Health care: Lowering costs for old could raise them for young

Chris Denny, who runs a small marketing firm in Santa Rosa, Calif., buys his own health insurance for $117 a month. An avid gardener, Denny, 27, describes himself as healthy and fit.

Yet the same policy, from the same insurer, would cost a 60-year-old man $735 a month, according to an estimate at eHealthInsurance, an online marketplace that lists quotes and coverage from a variety of insurers.

Such a difference in cost — common around the country — doesn't surprise Denny, who says older people use more medical care: "So is it unfair to charge them (that much) more? I don't think so."

For years, insurers have charged older customers far more than younger ones, in part because of older residents' higher use of medical services. Now, as Congress wrestles with a health care overhaul aimed at covering the majority of the 46 million uninsured, that discrepancy is one area targeted for change.

The outcome could affect tens of millions of people — young and old — who don't get insurance through their jobs and buy it on their own, as well as some small businesses. It would not affect people who are covered by Medicare, or people who work for large companies, which usually get group rates for health coverage.

Lawmakers face a delicate balancing act involving fundamental issues of fairness and cost. Limit insurers to charging only a small difference in monthly premiums between older and younger people, and the younger ones would likely pay far more than they do now. Allow a larger spread, and older residents may be priced out of coverage.

"It's absolutely a double-edged sword," says Marian Mulkey, a senior program officer at the California HealthCare Foundation, a non-partisan group that studies health care.

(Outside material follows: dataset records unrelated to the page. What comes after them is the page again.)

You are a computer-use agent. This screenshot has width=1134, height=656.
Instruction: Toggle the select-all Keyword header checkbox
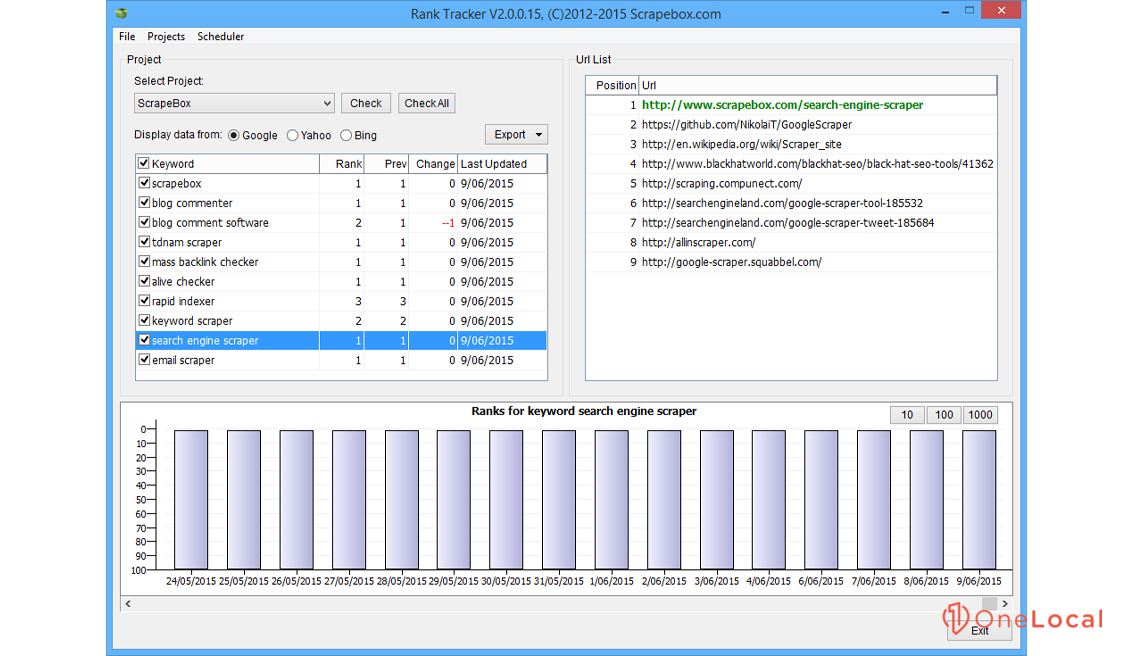click(144, 163)
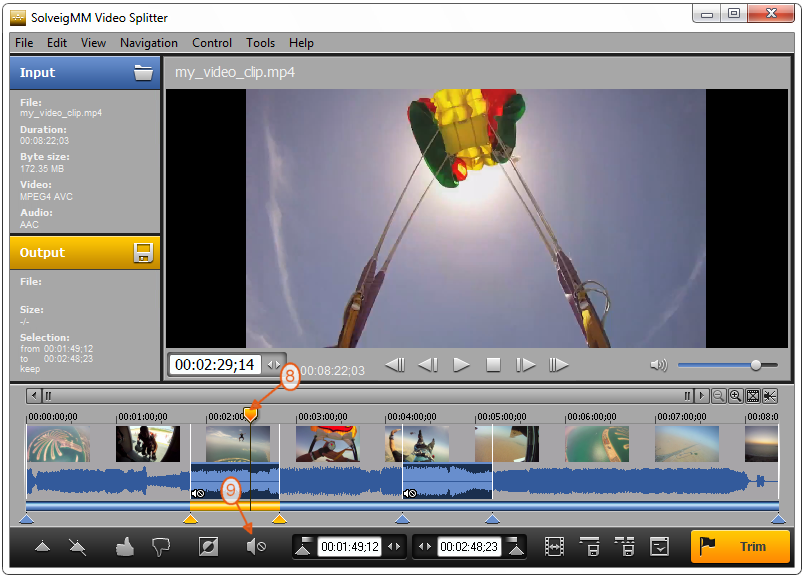Zoom out on the timeline

coord(718,396)
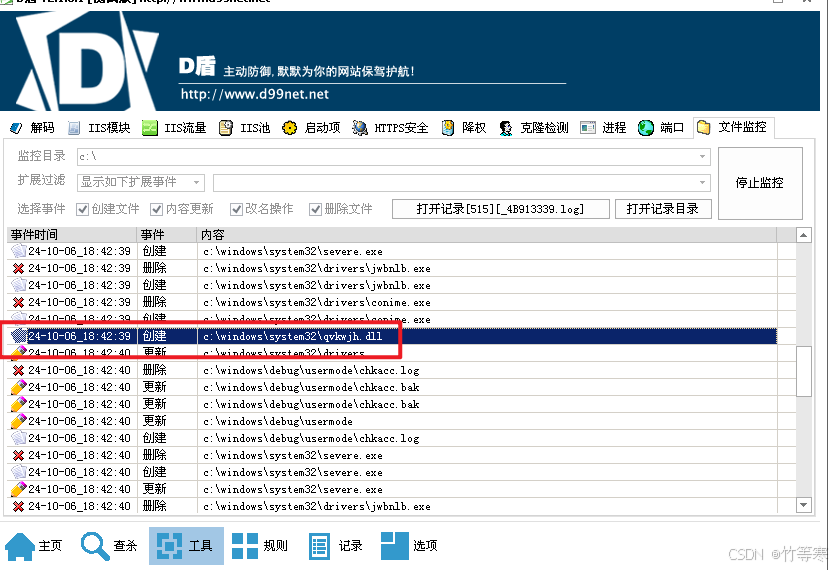The image size is (840, 570).
Task: Expand the 监控目录 path dropdown
Action: (702, 156)
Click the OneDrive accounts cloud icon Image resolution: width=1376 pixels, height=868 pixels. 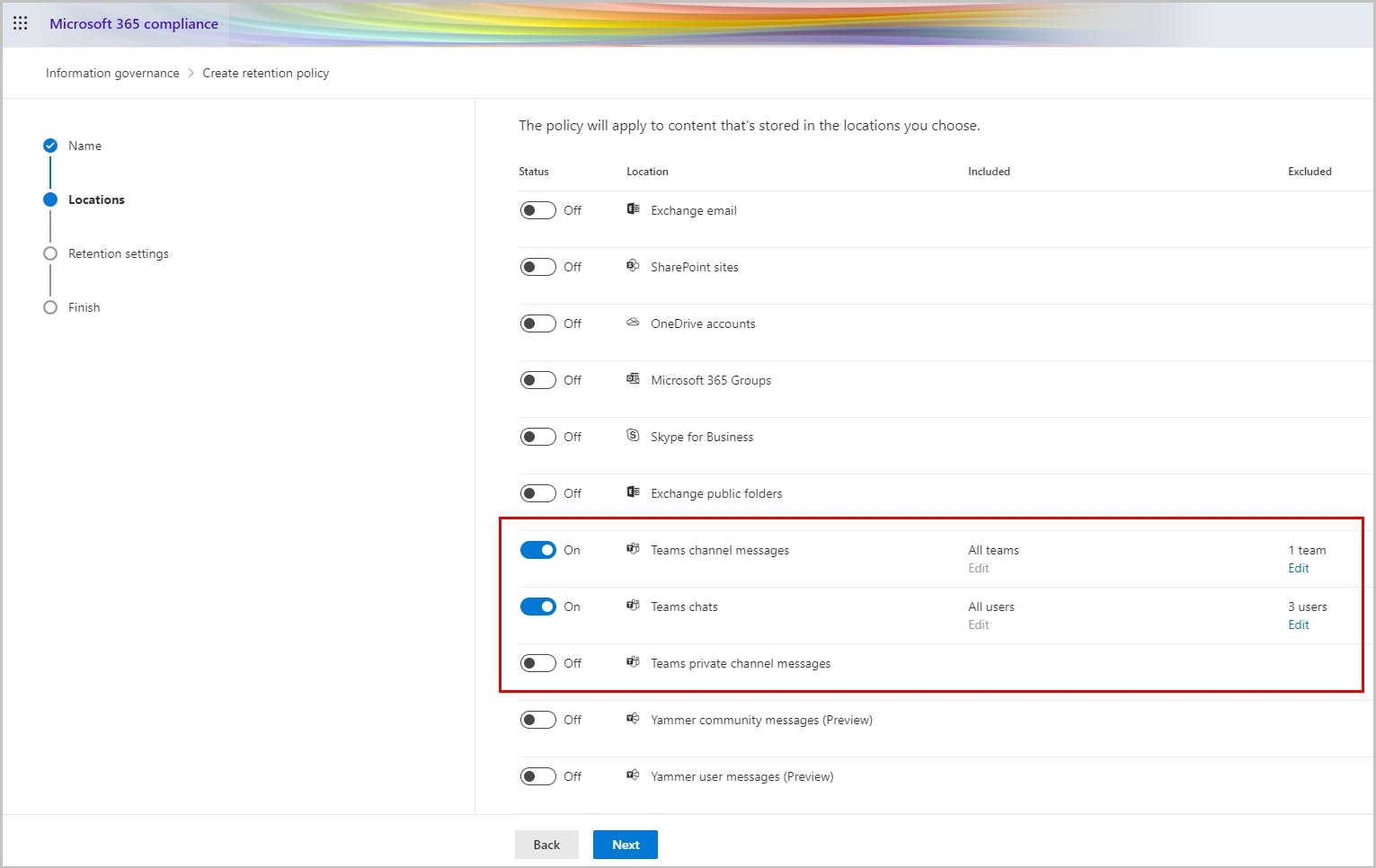click(x=633, y=323)
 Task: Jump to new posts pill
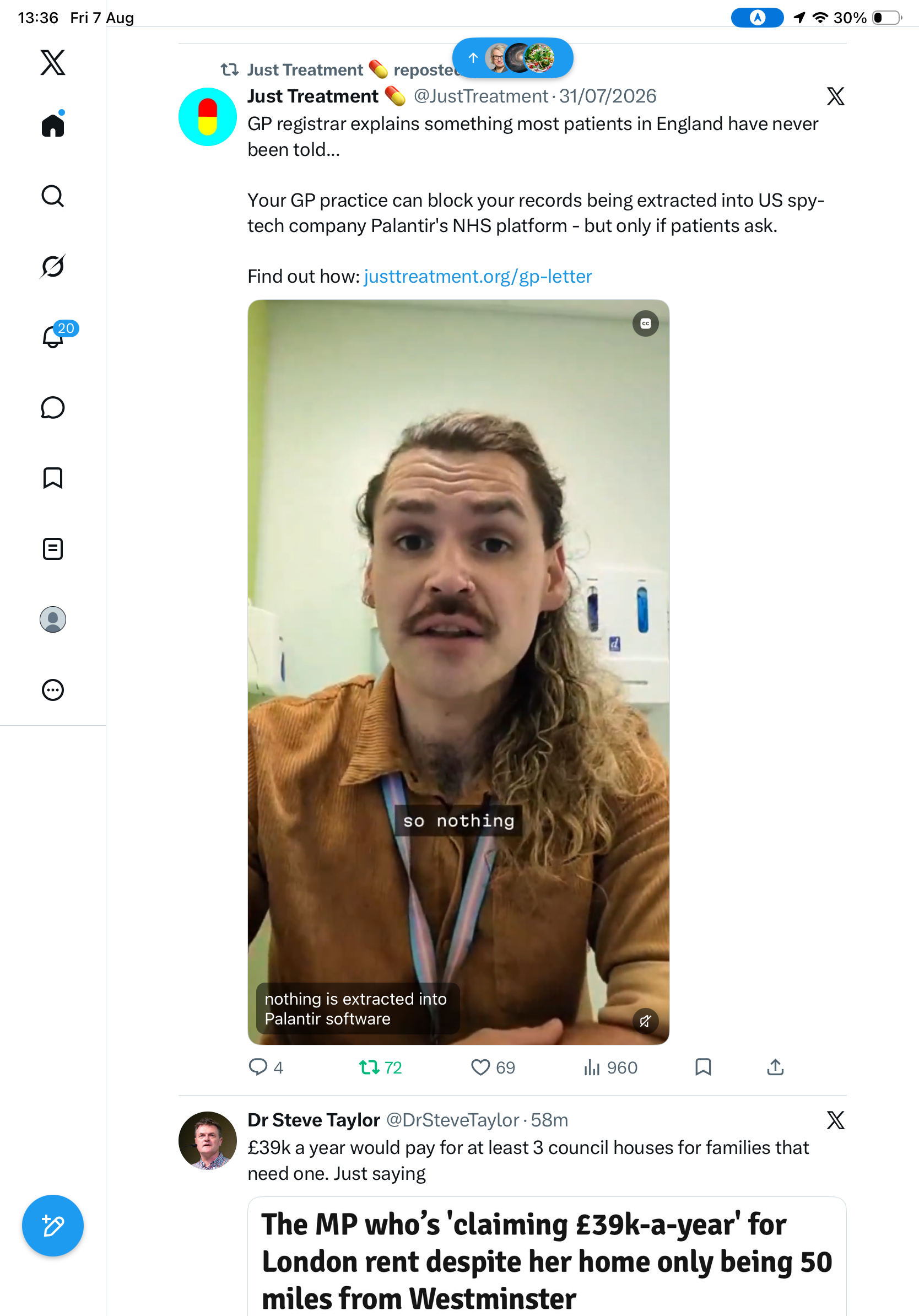513,58
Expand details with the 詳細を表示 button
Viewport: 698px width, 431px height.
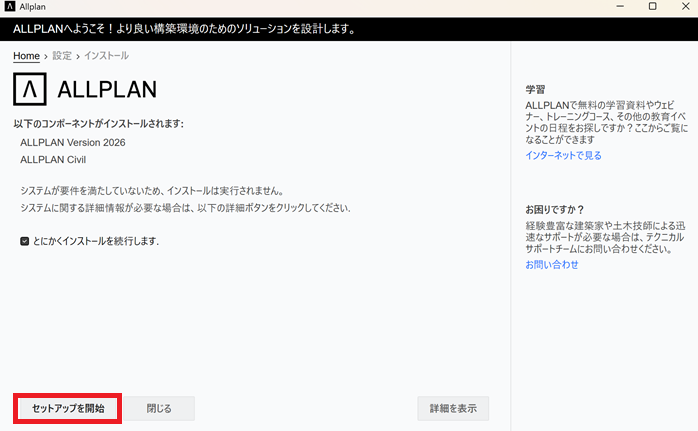[x=453, y=408]
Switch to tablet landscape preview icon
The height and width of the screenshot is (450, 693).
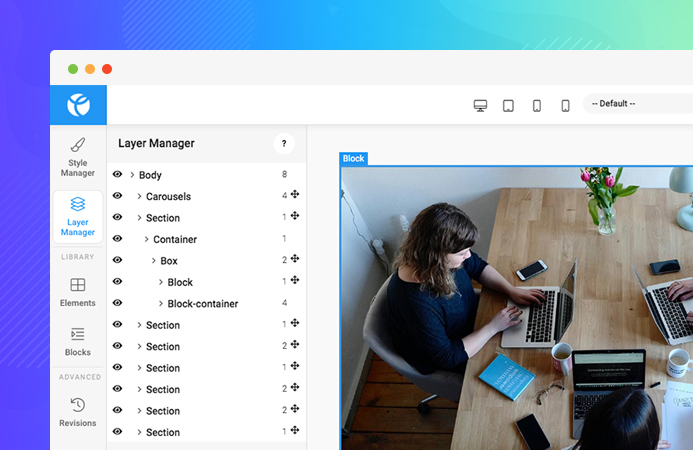point(508,105)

Currently, older customers pay insurers up to four or five times more than younger ones, Mulkey says.

Proposals approved by House and Senate committees would limit insurers to charging older people no more than double what younger people pay. Only nine states now restrict the range insurers can charge individuals based on age.

The congressional limit would apply to insurance sold through proposed "exchanges" — regional or national marketplaces where insurers would offer a variety of policies to individuals and small businesses.

What insurers want

Insurers want Congress to let them charge older Americans five times more than young ones.

The industry trade group America's Health Insurance Plans said in a July letter to House leaders that anything less than that would force many young people to pay more to "heavily subsidize the naturally higher health care costs of older individuals."

"The policy question that needs to be answered is, how much do you want young people to absorb?" says Karen Ignagni, the group's CEO.

If the country doesn't want to shift more costs to younger residents, Ignagni says, lawmakers should allow the wider spread — and back it up with additional subsidies for those 55 and older.

While none of the competing bills in Congress contains the 5-1 ratio, it is included in a policy options paper released in May by the key Senate Finance Committee, which is expected to finalize its bill after Labor Day.

Even advocacy groups are split. AARP, the lobbying group for those 50 and up, opposes the 5-1 ratio but supports a 2-1 ratio.

Meanwhile, a coalition of other groups representing older Americans wants age dropped as a factor entirely.